PROBLEM DESCRIPTION: Give the number of lines in the data that contain the word "height"; no other text is needed.

***** PROVIDED RECORDS *****

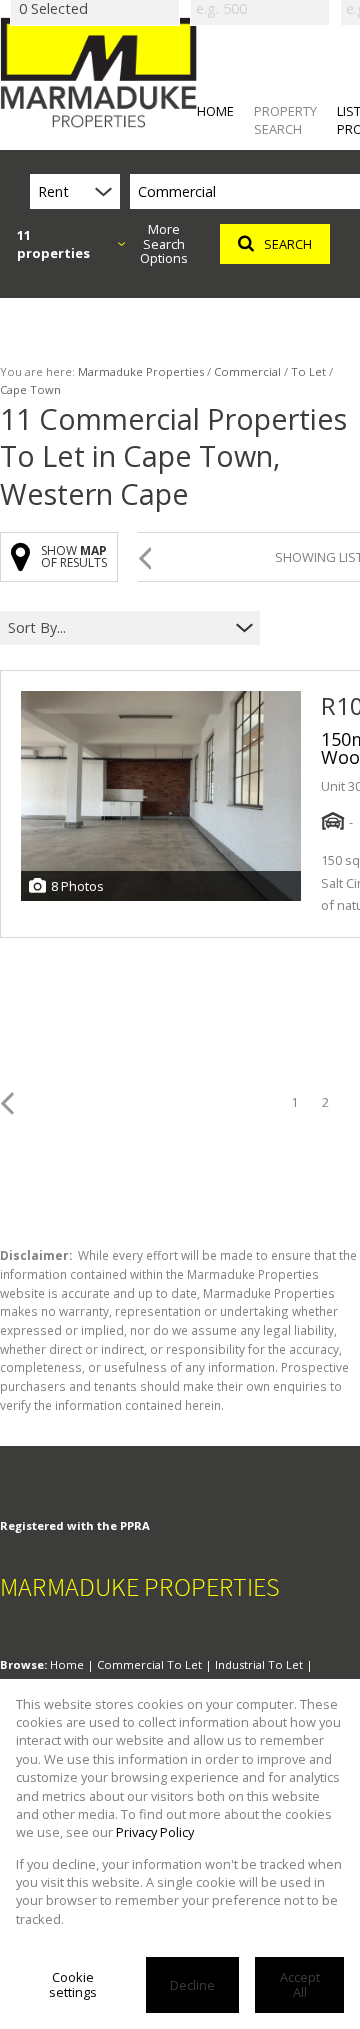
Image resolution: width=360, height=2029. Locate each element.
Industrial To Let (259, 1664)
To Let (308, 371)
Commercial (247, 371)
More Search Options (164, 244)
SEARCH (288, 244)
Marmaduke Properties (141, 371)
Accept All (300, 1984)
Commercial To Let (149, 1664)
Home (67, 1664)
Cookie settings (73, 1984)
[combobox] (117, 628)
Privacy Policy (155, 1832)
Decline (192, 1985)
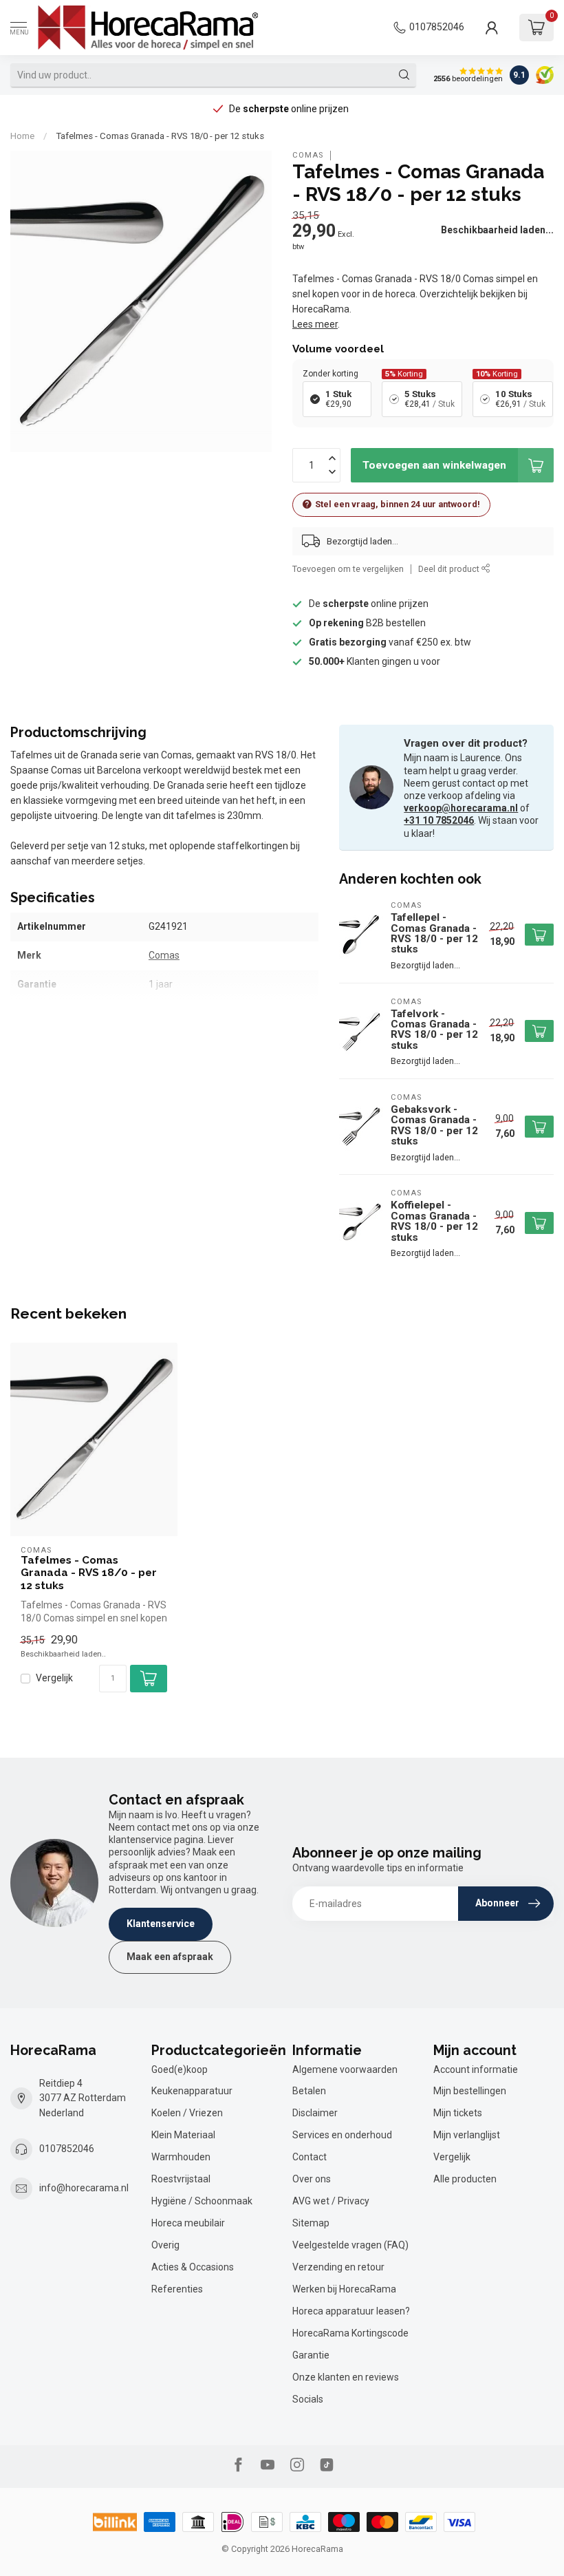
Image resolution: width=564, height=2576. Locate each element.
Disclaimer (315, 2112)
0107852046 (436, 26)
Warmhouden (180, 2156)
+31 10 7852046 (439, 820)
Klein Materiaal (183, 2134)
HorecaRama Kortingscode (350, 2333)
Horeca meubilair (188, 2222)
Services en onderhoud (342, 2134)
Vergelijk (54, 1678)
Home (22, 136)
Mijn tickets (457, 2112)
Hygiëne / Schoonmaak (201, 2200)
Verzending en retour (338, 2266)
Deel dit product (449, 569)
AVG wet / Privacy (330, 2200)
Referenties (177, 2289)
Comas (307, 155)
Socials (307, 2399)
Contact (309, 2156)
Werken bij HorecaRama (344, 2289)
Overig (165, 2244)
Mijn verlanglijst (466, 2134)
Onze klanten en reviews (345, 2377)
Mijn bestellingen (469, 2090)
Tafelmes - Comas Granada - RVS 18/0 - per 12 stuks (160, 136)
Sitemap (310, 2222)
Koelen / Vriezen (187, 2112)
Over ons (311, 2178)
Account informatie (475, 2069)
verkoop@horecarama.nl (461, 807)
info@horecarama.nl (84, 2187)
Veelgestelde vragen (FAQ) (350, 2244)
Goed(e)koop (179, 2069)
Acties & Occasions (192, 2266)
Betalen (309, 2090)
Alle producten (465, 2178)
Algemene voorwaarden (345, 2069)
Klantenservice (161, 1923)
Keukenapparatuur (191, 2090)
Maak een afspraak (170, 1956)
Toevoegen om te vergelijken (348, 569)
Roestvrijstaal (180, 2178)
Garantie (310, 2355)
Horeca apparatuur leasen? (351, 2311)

*****

ANSWER BOX: 2